**The request:**
Please return each line of the listing that contains the string "width". Case must match.

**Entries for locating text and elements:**
>>>
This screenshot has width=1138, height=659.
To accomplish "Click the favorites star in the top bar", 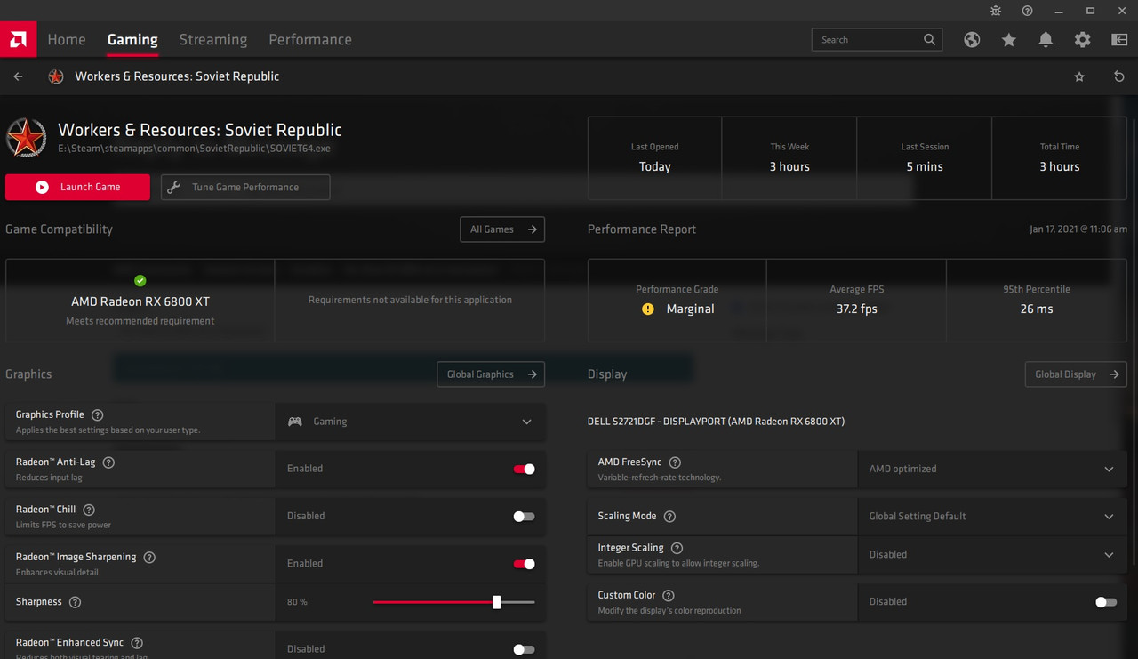I will pos(1008,39).
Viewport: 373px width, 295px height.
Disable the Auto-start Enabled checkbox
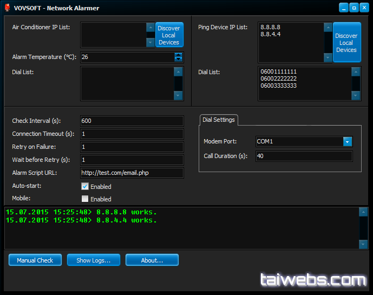[x=85, y=186]
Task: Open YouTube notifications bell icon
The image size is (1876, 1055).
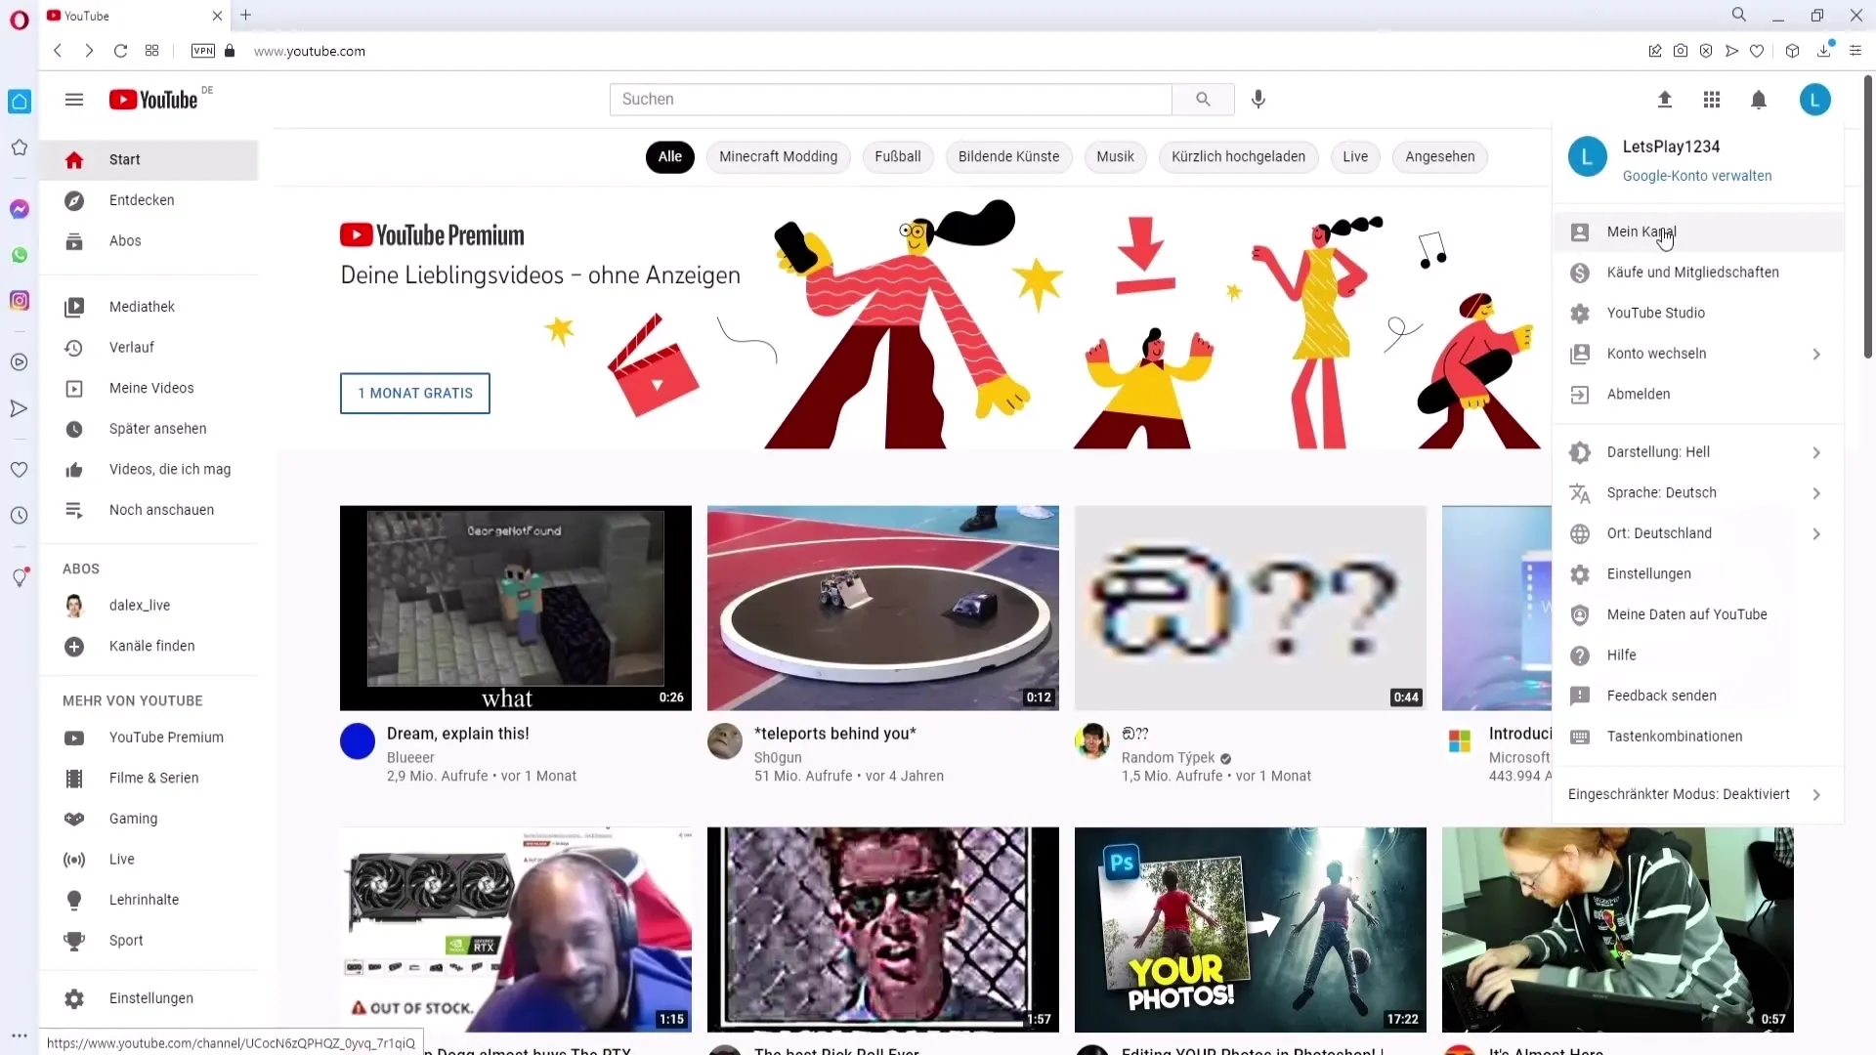Action: point(1759,100)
<<<
**Exercise response:**
This screenshot has width=1138, height=659.
Viewport: 373px width, 295px height.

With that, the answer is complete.